The raccoon was jumping and beating and scratching on the outside of the tent—Cait could see it through the mesh as it hurtled away and scrambled back. She was kicking at it and beating it from inside the tent with her flashlight.

Nevertheless, it persisted.

She was afraid it would claw its way into the tent, so she ran outside to fight it. It chased her. She climbed onto a picnic table. The raccoon scaled up a bike that was parked alongside the table, and it kept on coming.

She feels bad about this part now, but she says instinct kicks in when a wild animal is coming for you this way, and I believe it. She kicked the raccoon in the face, and it ran off into the woods, finally defeated.
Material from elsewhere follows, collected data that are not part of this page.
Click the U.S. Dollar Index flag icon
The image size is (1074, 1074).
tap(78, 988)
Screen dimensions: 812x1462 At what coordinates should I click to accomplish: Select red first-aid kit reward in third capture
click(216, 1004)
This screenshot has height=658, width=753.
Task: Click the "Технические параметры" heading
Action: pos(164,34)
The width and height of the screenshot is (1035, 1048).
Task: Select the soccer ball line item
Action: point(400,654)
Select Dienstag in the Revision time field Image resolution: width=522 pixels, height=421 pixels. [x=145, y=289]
A British guy she’d met during the ride and had done part of the trail with had woken up in his own tent to see what the commotion was and was watching this all play out, in hysterics.

Cait started to calm down when he saw him laughing. It was funny? Maybe it was. The nightmare was anyway over, and she was considering climbing off the picnic table when—cue scary music—the raccoon came running full-tilt back out of the woods, and straight for her.

“It was like a horror movie where the part of the murderer was cast by a baby raccoon.”

All right, are you ready for the part where it turns from mildly horrifying to creepy beyond belief?

The next morning, the raccoon was still there (it has smashed some eggs against the side of her tent overnight) and Cait and her traveling companion decided to cycle into town for breakfast.

The raccoon FOLLOWED THEM INTO TOWN.

And sat outside the diner and waited for her.

She said that in the daylight, it didn’t feel so scary. I don’t know. Imagine looking up from a plate of waffles at the diner and seeing the raccoon waiting, biding its time.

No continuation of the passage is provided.